Beefy Boxes and Bandwidth Generously Provided by pair Networks
Syntactic Confectionery Delight

While behavior

by SavannahLion (Pilgrim)
on Feb 15, 2014 at 03:34 UTC ( [id://1075017] : perlquestion . print w/replies, xml ) Need Help??

SavannahLion has asked for the wisdom of the Perl Monks concerning the following question:

I was knocking my head against a bug in my code when I came across Perlish behavior I don't really understand. I reduced the code to the bare minimum to best show the behavior.

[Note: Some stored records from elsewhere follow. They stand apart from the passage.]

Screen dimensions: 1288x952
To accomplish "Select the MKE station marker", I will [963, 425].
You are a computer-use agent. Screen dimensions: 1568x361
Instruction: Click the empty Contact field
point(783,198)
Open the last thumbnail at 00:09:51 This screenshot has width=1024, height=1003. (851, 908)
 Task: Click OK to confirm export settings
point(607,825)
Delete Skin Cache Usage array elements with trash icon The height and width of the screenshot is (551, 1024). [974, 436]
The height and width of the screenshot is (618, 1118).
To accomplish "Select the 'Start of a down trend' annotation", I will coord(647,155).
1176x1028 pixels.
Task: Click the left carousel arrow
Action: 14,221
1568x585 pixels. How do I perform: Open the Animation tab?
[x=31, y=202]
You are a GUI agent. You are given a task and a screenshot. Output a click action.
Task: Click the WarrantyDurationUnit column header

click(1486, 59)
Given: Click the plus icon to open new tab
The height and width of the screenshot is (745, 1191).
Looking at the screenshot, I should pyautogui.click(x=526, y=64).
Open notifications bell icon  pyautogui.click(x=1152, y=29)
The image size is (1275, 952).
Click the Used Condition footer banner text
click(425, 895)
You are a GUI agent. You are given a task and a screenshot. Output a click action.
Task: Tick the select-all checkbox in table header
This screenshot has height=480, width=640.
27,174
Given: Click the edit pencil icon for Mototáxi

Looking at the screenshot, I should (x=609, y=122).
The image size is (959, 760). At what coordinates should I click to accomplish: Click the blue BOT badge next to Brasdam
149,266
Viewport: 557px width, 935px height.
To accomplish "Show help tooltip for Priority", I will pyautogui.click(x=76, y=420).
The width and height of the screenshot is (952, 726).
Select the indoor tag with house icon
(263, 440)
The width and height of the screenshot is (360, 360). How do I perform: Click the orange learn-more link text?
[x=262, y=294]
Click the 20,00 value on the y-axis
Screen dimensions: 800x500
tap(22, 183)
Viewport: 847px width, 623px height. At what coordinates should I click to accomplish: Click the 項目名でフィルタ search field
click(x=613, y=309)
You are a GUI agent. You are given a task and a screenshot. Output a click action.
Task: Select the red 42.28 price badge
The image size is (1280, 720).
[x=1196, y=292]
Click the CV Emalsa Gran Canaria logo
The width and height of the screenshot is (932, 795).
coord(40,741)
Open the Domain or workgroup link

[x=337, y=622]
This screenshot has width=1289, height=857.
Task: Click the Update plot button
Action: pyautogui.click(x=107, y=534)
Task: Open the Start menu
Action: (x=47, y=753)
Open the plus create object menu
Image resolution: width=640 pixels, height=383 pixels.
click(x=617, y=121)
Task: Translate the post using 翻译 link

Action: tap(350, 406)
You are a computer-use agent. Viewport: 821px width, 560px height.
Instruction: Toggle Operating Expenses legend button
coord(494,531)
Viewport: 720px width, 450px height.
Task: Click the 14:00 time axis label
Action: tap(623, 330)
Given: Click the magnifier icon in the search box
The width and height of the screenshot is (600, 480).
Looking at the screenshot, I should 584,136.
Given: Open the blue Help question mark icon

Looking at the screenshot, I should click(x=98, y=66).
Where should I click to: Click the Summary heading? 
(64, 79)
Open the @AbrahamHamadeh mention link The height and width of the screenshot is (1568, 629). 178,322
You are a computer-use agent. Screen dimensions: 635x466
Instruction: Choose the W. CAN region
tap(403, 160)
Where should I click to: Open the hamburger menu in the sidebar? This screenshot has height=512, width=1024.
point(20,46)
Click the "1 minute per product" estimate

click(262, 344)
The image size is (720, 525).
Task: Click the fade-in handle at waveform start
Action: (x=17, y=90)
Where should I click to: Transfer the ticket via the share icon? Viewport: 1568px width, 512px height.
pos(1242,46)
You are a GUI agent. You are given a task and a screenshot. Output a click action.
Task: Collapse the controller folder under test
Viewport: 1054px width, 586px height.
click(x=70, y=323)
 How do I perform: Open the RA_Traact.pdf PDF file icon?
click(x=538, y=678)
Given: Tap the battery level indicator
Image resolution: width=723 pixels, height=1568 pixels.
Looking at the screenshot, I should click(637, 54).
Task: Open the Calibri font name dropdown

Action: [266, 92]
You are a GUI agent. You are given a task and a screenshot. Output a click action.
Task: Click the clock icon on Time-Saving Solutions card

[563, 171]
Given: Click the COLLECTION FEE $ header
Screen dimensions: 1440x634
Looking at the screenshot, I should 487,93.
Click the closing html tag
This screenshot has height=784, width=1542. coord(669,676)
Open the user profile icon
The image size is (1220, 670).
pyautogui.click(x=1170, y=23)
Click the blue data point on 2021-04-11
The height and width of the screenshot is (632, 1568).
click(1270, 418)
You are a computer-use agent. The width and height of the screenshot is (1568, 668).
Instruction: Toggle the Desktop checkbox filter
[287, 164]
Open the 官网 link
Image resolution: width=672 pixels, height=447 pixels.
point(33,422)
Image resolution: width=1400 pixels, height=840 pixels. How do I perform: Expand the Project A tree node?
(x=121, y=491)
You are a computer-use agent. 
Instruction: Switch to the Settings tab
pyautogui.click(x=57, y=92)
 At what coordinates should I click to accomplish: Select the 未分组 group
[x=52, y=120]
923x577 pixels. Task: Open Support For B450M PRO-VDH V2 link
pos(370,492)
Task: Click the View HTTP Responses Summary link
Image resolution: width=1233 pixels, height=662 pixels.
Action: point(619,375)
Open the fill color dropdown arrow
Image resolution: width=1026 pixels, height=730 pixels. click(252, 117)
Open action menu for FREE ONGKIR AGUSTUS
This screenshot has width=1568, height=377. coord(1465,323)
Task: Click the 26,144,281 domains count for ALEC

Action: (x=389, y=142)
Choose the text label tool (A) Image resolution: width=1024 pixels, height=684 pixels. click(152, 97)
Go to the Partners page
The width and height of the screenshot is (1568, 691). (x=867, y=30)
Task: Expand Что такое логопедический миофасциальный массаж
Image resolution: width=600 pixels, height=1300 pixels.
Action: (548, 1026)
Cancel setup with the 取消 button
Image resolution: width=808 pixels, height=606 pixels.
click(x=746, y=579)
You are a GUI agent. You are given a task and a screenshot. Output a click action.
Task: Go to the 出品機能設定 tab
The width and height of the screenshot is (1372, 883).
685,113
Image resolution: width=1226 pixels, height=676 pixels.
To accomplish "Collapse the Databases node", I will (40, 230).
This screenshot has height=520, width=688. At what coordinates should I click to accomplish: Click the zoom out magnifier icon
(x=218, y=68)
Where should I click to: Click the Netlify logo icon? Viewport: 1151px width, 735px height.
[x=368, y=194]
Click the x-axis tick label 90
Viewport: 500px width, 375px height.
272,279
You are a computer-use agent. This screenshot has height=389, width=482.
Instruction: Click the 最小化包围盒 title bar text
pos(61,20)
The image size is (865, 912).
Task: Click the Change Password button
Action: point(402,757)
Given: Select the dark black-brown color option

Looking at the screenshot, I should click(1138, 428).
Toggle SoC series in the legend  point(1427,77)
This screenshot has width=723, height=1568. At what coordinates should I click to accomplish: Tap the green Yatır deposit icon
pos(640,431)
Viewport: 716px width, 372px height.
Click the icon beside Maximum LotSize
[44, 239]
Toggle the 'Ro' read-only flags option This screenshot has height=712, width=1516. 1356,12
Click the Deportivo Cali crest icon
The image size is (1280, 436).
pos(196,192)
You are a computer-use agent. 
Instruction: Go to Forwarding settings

#!perl use strict; use warnings; my $data = 'some random data to test this'; while (my ($line) = $data =~ m/^(.*)$/gm) { print "<0>" . $line ."\n"; }

The above code will output indefinitely:

<0>some . . <0>some <0>some

Now, if we modify the code just a little bit, we get the following code and behavior, which is what I wanted:

#!perl use strict; use warnings; my $data = 'some random data to test this'; while ($data =~ m/^(.*)$/gm) { my $line = $1; print "<1>" . $line ."\n"; }

The above will output what I expect:

<1>some <1>random <1>data <1>to <1>test <1>this

To get it out of the way, someone might say why don't I do the below instead? The behavior is the same as above. To avoid dirty details, yes, that's true. I just want to preserve $_ deeper within the while{} block

while ($data =~ m/^(.*)$/gm) { print "<2>" . $1."\n"; }

Can someone explain why the first code sample doesn't work as I would expect? The only thing I can think of is that the RegEx pointer isn't being preserved on each iteration, but I don't understand why....

Replies are listed 'Best First'.
Re: While behavior
by LanX (Saint) on Feb 15, 2014 at 03:41 UTC
    The first while calls the match in list context, you get all matches but grab only the first line.

    Since the string is exhausted the loop starts from the beginning and the match is never empty.

    while normally imposes scalar context but you broke the logic.


    just try grabbing more vars to understand what is happening

    DB<118> while (my ($line1,$line2) = $data =~ m/^(.*)$/gm) { print "$ +line1 $line2\n"; last if $x++>5 } some random some random some random some random some random some random some random

    Cheers Rolf

    ( addicted to the Perl Programming Language)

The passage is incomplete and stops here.